Today, while on my usual bike ride out to the bay, an owl
cruised with me for about two minutes. Those two minutes felt like a good
fifteen. A wild animal chose to spend a brief moment with a complete stranger –
an alien, really. Less than ten yards away, we flew side-by-side along the
path. Then she crossed in front of me and dove down into the long grass. She
popped up with empty claws and continued the flight. I realized she was using
me to spot any critters or mice scattering because of the human passing by. I
didn’t mind though. It still felt like magic because I got to watch her search
for something with mine own eyes instead of on the Discovery Channel. Then
after another minute, she swooped in front of me and turned around back to her
hunting ground as graceful as well, a bird in the sky. And I continued on my
journey.
● ● ● ● ● ● ●
In the bike-ride account, how long did the owl fly alongside the rider?

(DATASET EXTRACT)
● ● ● ● ● ● ●
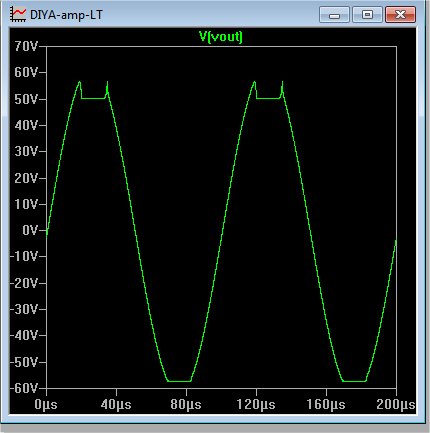
Task: Maximize the DIYA-amp-LT plot window
Action: coord(367,15)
● ● ● ● ● ● ●
(ANSWER TO THE TASK)
About two minutes.